Master of Reality isn’t music writing, or it isn’t just that. A work of fiction, Darnielle’s novella tells the story of Roger, a teenaged boy sent against his will to a locked psychiatric treatment facility. Roger is tormented by being denied access to his most prized possessions: a Walkman and a cassette tape of Black Sabbath’s Master of Reality. Through Roger’s obsessive fandom, Darnielle is able tell you everything you might want to know about the album, but the context adds so much to the experience. This novella’s purpose isn’t to explain this album, it’s to help you understand being young and sad and desperate and finding solace only in Ozzy and company’s foundational work of doom metal. Darnielle was once a nurse in facilities like the one in this story, and his personal experience and deep empathy shine through. This book is truly moving. Revisiting it for this list also had me pulling out the album, and yes, the riff on "Sweet Leaf" still slays. – Keith M.
by Marguerite Duras
An unnamed narrator comes of age in prewar Indochina. Under the shadow of her doomed love affair, the cracks of the French empire come to light. The Lover is a perfect book: razor-sharp, elegant, and honest in its depiction of girlhood trouble. With a magic pen, Duras fashions her adolescence into a ghost story teeming with lust, betrayal, and unimaginable loss. A story alive with the animal desires of early womanhood and the despair that comes when these desires are forbidden.

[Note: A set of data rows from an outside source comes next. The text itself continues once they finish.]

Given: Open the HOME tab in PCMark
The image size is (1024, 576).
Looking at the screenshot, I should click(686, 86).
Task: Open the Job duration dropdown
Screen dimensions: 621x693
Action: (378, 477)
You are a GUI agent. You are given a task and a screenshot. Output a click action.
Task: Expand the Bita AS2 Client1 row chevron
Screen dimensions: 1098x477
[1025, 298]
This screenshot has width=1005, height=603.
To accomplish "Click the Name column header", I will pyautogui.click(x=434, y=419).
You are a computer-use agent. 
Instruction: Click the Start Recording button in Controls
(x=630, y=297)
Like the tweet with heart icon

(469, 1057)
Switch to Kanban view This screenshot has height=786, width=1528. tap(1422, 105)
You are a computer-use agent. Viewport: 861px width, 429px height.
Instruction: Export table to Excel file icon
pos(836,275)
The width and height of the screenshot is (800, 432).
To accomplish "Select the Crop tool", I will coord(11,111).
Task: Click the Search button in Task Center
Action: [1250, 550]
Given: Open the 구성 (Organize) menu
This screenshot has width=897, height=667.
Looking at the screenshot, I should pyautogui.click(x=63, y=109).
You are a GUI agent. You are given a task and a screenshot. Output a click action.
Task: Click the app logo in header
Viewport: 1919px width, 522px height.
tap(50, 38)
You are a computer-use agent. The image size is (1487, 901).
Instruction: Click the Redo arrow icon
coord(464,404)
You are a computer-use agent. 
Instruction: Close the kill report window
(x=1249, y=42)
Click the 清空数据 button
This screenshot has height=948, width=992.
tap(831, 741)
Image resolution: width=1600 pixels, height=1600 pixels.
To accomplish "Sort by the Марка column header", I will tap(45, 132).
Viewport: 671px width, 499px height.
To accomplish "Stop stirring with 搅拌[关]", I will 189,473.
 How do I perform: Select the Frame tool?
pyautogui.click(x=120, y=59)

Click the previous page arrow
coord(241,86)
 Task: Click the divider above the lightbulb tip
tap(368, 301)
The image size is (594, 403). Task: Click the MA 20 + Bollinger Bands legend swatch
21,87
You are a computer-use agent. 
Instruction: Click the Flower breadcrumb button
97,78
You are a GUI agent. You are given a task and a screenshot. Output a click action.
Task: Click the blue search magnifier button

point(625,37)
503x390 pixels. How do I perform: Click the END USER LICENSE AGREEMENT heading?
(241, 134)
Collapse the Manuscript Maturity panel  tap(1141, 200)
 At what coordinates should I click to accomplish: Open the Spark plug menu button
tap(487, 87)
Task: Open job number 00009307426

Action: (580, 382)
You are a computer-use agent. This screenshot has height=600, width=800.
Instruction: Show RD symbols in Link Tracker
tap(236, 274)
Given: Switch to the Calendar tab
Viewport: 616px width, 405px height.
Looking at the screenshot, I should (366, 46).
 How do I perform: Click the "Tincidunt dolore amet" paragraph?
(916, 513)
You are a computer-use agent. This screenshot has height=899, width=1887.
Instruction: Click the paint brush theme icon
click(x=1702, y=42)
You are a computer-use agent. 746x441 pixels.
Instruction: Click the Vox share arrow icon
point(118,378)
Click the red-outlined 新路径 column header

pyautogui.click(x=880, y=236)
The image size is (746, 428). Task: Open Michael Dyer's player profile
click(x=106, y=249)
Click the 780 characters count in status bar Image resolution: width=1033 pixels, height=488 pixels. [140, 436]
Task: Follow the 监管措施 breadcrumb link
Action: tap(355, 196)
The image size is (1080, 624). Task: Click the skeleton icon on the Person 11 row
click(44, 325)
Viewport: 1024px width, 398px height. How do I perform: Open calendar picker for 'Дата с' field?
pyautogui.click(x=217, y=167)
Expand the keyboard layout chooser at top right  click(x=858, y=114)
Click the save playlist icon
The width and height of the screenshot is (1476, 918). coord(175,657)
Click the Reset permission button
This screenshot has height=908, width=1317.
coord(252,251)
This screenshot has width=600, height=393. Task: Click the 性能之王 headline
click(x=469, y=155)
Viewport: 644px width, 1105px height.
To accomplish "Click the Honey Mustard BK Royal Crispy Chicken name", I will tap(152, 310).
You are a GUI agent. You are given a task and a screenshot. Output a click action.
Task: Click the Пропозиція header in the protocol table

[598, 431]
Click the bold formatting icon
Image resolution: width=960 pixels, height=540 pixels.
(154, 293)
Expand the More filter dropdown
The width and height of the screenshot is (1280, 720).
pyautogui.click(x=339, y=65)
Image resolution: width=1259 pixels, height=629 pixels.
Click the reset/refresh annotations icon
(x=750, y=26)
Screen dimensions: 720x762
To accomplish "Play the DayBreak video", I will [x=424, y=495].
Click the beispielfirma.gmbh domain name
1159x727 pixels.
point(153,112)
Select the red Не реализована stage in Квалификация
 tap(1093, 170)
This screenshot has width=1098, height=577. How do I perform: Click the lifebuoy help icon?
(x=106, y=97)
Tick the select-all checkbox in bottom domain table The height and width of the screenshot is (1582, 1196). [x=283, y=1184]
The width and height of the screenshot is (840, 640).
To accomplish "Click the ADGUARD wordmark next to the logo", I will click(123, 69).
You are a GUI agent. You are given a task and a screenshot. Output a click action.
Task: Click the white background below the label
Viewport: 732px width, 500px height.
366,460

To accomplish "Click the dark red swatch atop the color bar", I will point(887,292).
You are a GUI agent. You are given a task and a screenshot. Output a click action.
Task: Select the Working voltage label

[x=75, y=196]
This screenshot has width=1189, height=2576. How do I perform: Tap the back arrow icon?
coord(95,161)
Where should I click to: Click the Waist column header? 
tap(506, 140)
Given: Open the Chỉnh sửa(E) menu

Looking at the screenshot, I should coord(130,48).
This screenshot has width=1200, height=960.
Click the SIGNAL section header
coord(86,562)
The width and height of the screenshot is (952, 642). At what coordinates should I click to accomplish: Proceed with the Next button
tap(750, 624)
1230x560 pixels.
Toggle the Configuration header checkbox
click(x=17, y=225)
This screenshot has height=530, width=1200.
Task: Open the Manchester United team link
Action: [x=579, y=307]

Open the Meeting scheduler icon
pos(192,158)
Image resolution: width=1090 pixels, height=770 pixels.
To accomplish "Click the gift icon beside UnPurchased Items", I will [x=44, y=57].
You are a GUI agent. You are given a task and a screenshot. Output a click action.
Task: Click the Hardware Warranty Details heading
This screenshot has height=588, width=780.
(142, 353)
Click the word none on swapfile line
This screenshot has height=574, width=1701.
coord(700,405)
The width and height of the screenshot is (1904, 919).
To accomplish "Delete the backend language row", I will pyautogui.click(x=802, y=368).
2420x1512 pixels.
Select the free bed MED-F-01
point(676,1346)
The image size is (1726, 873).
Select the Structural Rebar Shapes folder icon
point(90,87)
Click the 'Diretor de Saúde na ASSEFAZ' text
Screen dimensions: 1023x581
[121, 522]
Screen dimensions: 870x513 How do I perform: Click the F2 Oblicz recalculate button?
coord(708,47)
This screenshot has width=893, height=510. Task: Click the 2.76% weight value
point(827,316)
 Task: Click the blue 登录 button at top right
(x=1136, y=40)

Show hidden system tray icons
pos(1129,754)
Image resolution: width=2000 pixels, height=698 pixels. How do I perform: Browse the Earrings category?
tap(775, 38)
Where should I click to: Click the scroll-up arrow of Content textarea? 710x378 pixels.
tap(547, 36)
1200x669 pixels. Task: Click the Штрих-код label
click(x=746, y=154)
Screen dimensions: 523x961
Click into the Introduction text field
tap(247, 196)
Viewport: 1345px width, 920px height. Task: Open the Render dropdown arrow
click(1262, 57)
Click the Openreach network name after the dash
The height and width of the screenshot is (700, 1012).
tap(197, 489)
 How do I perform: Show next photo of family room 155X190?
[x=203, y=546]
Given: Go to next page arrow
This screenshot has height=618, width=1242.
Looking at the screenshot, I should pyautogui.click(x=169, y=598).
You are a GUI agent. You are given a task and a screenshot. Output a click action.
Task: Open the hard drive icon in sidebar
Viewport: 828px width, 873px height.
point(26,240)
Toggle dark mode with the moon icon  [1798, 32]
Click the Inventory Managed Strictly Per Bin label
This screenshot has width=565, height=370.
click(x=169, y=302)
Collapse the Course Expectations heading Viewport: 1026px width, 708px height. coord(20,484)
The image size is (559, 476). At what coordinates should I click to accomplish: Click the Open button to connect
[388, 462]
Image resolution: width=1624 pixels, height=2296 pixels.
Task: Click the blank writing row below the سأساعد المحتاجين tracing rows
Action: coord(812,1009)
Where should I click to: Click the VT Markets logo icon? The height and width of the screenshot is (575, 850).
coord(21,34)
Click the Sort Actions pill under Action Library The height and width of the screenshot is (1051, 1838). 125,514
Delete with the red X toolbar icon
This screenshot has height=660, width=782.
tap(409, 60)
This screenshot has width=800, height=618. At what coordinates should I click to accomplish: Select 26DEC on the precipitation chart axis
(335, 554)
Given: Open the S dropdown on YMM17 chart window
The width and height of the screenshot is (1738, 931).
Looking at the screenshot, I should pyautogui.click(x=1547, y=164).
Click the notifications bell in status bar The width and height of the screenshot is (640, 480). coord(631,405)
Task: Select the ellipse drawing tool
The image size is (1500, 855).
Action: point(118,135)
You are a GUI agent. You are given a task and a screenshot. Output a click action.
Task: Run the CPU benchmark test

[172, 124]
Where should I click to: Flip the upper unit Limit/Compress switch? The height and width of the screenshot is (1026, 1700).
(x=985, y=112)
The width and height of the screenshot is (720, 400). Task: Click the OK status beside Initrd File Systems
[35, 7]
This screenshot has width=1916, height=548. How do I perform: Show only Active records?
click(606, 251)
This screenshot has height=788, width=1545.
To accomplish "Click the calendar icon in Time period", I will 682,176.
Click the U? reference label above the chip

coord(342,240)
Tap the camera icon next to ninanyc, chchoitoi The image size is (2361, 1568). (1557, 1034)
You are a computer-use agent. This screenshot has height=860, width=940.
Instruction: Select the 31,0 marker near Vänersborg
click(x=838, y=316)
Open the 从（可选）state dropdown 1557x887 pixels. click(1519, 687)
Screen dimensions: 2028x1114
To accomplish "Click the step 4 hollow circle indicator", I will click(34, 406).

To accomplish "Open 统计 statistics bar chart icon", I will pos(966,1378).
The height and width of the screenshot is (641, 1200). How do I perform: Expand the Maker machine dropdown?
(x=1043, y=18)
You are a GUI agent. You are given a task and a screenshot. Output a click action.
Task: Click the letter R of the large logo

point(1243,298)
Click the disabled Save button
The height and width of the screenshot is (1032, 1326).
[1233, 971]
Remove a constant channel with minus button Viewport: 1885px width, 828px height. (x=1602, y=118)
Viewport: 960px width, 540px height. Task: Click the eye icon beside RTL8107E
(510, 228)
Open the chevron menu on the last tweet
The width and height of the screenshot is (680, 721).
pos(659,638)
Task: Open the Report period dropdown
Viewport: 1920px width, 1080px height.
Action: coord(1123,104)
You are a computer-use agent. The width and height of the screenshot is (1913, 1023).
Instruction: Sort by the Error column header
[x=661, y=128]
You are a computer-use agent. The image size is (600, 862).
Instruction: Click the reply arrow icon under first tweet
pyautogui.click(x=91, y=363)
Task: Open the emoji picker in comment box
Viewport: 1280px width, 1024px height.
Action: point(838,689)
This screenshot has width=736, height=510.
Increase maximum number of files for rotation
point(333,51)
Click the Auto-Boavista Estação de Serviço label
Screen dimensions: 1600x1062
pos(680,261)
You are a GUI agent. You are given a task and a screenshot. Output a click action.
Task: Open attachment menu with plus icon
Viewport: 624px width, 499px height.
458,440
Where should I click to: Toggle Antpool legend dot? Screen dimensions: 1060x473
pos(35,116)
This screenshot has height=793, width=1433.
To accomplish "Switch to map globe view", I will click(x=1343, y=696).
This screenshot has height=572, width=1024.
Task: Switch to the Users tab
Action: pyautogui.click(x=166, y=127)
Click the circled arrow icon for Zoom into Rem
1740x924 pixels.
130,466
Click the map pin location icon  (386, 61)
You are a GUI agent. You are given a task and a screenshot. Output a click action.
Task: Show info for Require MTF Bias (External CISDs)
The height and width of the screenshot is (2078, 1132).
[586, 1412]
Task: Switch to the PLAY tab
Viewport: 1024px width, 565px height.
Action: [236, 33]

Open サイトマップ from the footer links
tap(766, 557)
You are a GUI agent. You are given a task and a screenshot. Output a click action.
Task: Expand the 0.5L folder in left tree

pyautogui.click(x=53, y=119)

To be read in an afternoon and put back on the shelf with the sense of having been devastated, haunted, and touched by beauty. – Nadia N.
by Amal El-Mohtar and Max Gladstone
This fed and watered my brittle cynic’s heart. A desperately romantic and sensual exchange of letters between two inhuman mortal enemies while they wage war on each other as agents for opposing, time-traveling espionage entities. Abstract, poetic, and deeply emotive — peak sapphic yearning. – Sitara G.
by Neil Gaiman
I had never read Neil Gaiman before picking up this book, but I figured Coraline was as good a place to start as any, and I am so glad this was the first book of his I read. It’s an incredible story in so few pages. The book puts you right where Coraline is and makes you truly feel every emotion, every anxiety, and every snarky remark. The world Gaiman builds is so whimsical and fantastical but also creepy and eerie. Every character is so real yet so eccentric in a very wonderous and unreal way. A great start for any young scare fanatic or a perfect addition for a seasoned horror devotee. – Aster H.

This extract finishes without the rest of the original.